The Common Vein Copyright 2010
Carotid cavernous fistula is an abnormal communication between the carotid artery and the cavernous sinus.
It leads to increased venous pressure, decreased venous drainage and a thus decrease in blood pressure and perfusion. A direct and indirect are described.
Direct carotid cavernous fistula occurs when there is direct passage of arterial blood through an alteration of the internal carotid artery wall in its intracavernous portion. In indirect fistula, blood flows indirectly into the cavernous sinus through the meningeal branches of the internal or external carotid arteries.
They are usually caused either by trauma or spontaneous rupture of atherosclerotic artery or intracavernous aneurysm.
Clinically, patients have chemosis and congestion of episcleral and conjunctival blood vessels. There can be glaucoma secondary to increased episcleral pressure, or necrosis of the anterior segment. Proptosis, ophthalmoplegia can also develop.

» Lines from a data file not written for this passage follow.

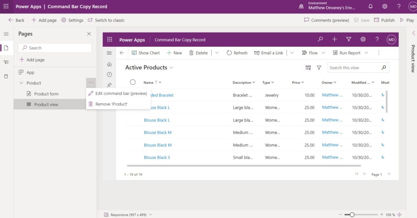Click the Publish button
This screenshot has height=218, width=417.
point(384,20)
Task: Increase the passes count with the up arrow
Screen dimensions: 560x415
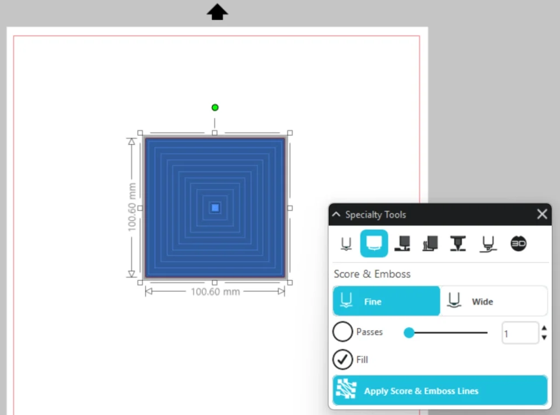Action: pyautogui.click(x=544, y=328)
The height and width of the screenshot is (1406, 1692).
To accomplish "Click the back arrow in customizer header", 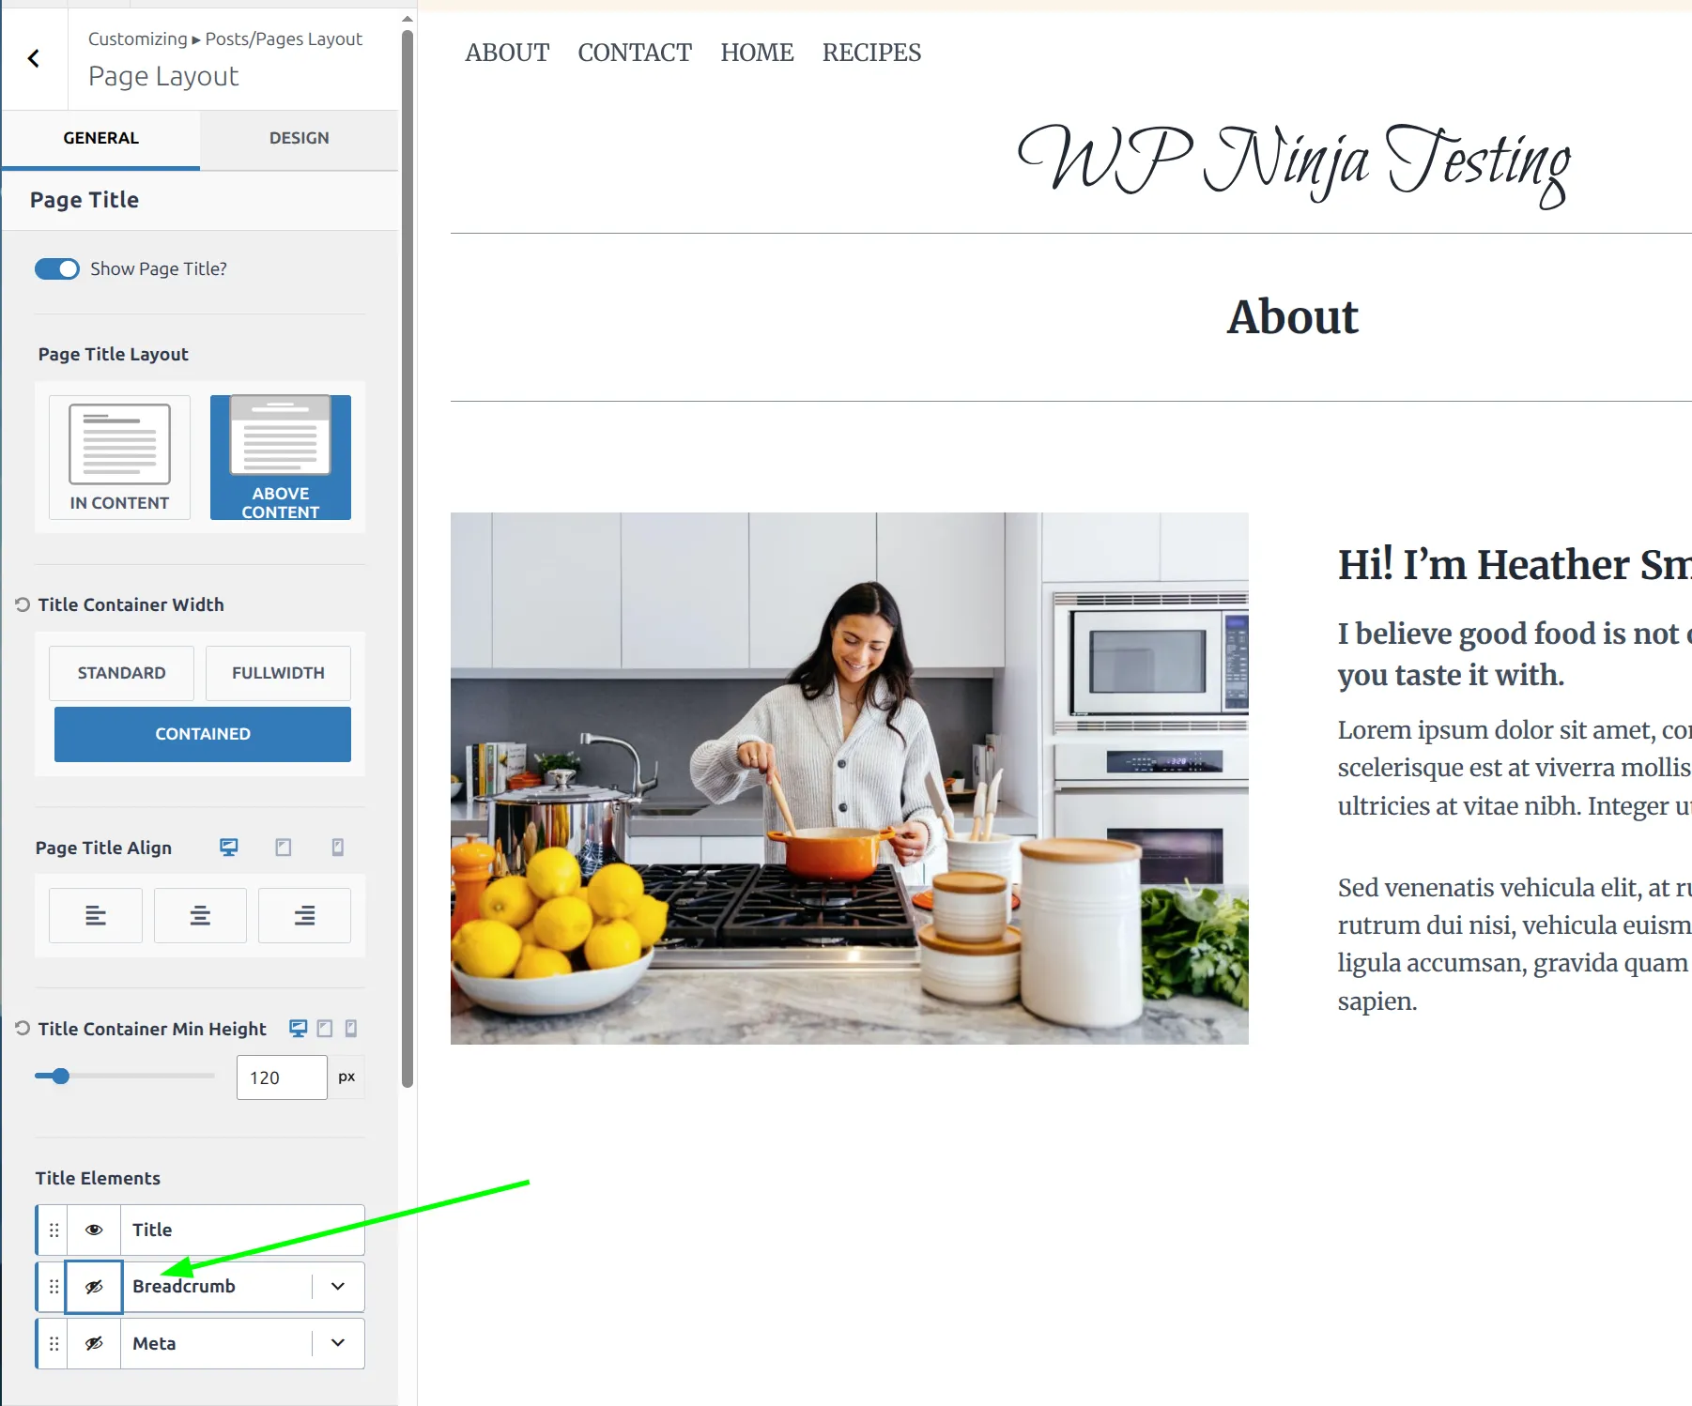I will click(x=34, y=59).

Diagnosis is made through radiology, with CT and MRI being the preferred radiologic modalities, though MRI and angiography are superior in evaluating severity. Findings include enlargement of the cavernous sinuses, and the superior ophthalmic vein with tortuosity. Proptosis and engorgement of the extraocular muscles can also be detected.
Treatment is done in interventional radiology, with placement of intravenous spiral coils in the internal carotid artery.